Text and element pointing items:
──────────────────────────────

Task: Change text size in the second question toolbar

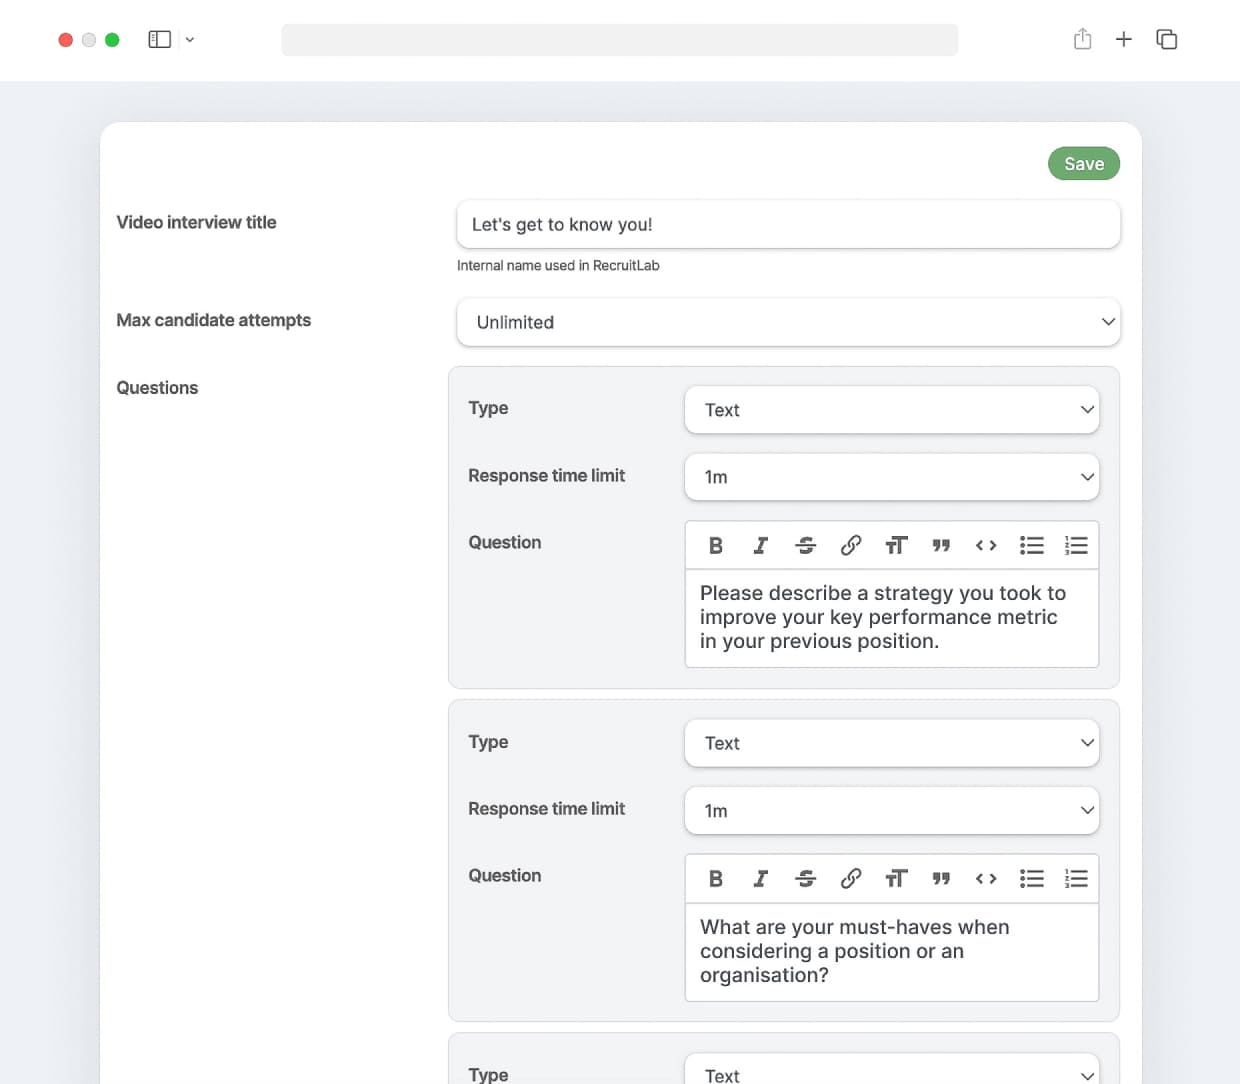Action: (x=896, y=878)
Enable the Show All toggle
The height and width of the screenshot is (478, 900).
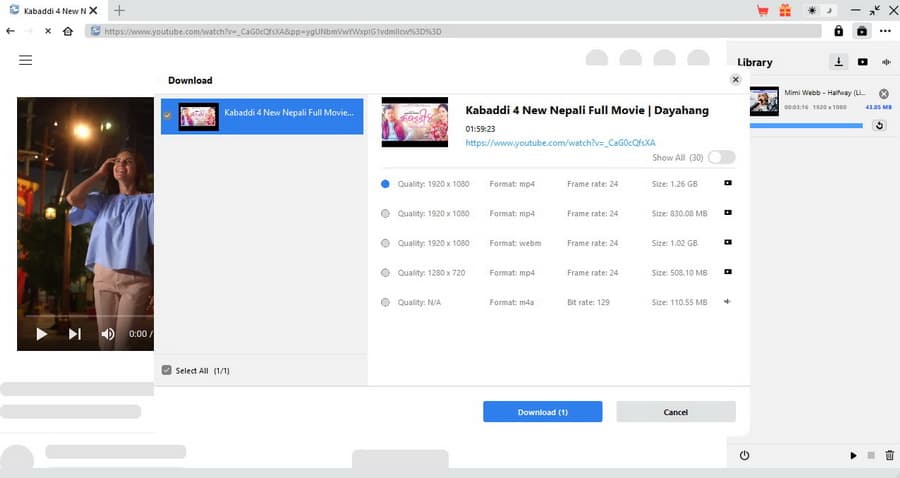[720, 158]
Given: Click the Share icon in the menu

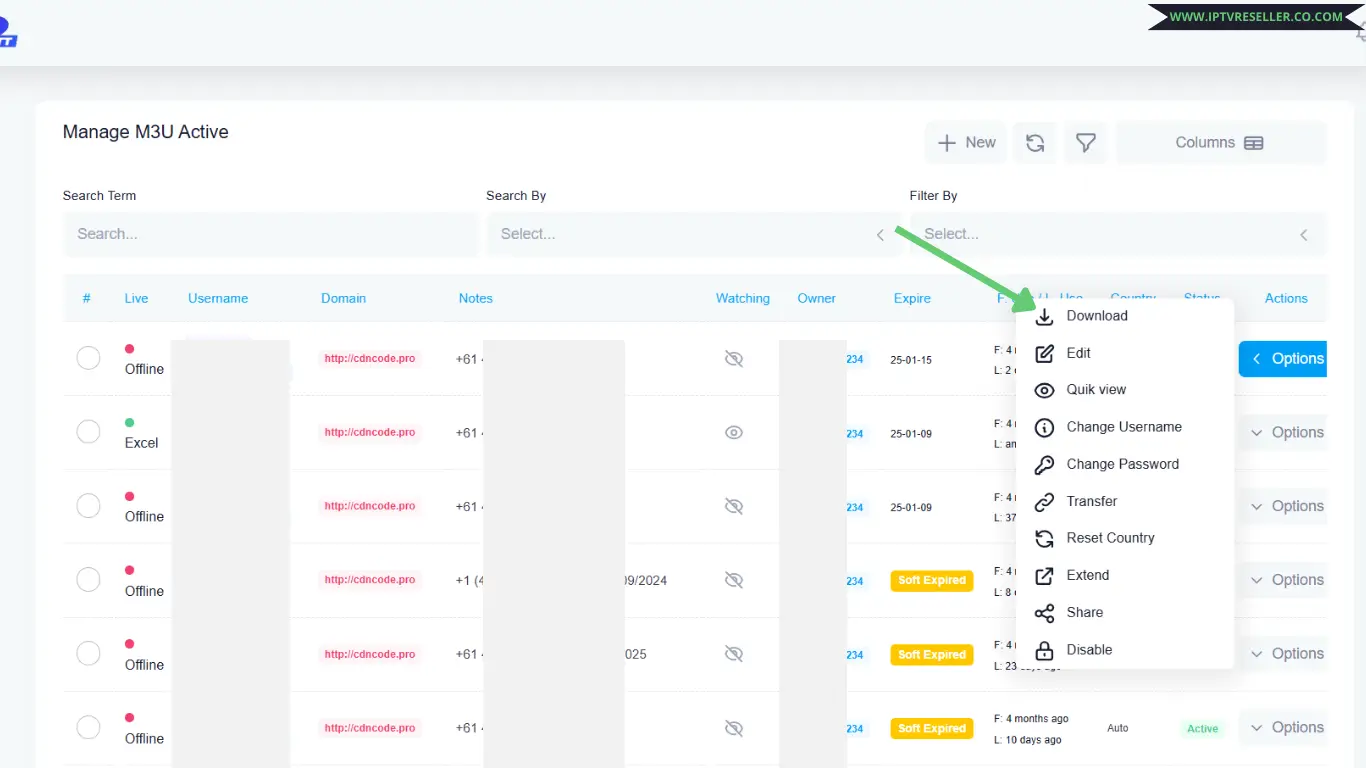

──────────────────────────────

REQUIREMENTS - Turn the lines of every item above into one numbered list, skipping blank lines. Leave the pictures out of your answer.

SOLUTION BELOW -
1. Task: Change text size in the second question toolbar
2. Action: (x=896, y=878)
3. Enable the Show All toggle
4. The height and width of the screenshot is (478, 900).
5. [720, 158]
6. Given: Click the Share icon in the menu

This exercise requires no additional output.